Instructions to follow: Locate every line in the records below that contains the word "field", and copy each one.

[Data items]
= = =
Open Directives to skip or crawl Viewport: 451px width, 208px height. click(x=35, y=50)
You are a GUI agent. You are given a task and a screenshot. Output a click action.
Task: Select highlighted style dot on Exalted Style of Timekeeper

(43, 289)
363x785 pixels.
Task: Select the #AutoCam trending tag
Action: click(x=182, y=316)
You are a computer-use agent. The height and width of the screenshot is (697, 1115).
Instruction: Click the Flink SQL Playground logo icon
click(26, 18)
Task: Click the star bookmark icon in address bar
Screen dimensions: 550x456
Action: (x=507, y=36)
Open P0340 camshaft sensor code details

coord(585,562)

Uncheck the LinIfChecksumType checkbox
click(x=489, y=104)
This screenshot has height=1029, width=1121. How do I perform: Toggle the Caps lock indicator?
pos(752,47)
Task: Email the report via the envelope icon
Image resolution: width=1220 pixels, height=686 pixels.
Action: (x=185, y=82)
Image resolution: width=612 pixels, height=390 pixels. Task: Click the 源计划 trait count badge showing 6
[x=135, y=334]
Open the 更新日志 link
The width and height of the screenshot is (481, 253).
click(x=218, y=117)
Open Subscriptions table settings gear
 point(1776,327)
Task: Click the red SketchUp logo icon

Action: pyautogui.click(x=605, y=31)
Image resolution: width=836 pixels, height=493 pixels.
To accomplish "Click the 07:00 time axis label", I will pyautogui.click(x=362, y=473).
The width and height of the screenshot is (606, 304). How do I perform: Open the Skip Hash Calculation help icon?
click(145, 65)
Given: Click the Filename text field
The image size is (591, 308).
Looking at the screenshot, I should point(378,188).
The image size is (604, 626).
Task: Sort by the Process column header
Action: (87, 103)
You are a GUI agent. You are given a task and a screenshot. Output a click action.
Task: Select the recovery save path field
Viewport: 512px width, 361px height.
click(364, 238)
= = =
Solution for this problem:
Given: Click the Filename text field
Task: Select the recovery save path field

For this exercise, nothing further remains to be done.